Selected excerpt:
= Amir Caspi =

Solar Physicist

Amir Caspi is an American solar physicist based at the Southwest Research Institute in Boulder, Colorado. He is particularly known for his work on X-ray spectroscopy of the Sun and the solar corona, and for advancing the art of eclipse observations of the corona to improve scientific understanding.

Caspi is the Principal investigator of the CubeSat Imaging X-ray Solar Spectrometer (CubIXSS), a mission currently in development for NASA's Heliophysics Division. He has held major roles on several other CubeSats, including the predecessor Miniature X-ray Solar Spectrometer CubeSat (MinXSS).

Caspi's work on solar flares and solar X-ray emission includes important observations and statistical analyses of line and continuum emissions from ultra-hot solar flares,
and extensive work on instrumentation and analysis techniques needed to advance understanding of coronal heating and solar flare dynamics. He is the Student Mentor for the Student Thermal and Energetic Activity Monitor (STEAM) instrument on the PUNCH mission scheduled to launch in 2025.

Information provided:
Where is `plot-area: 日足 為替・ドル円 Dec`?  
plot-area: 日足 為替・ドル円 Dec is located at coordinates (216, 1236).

Assignment: Write the next part of the Amir Caspi profile at the top of the page, picking up right after its final sentence.

Output for this exercise:
Caspi leads the Citizen CATE 2024 experiment to deploy distributed observing stations along the track of the April 8, 2024 North American solar eclipse, to observe the polarized solar corona in high resolution for a full hour. He is also noted for adapting NASA's WB-57 aircraft to obtain high altitude eclipse observations, both extending the length of eclipse observations and reducing the effects of Earth's atmosphere on the final data.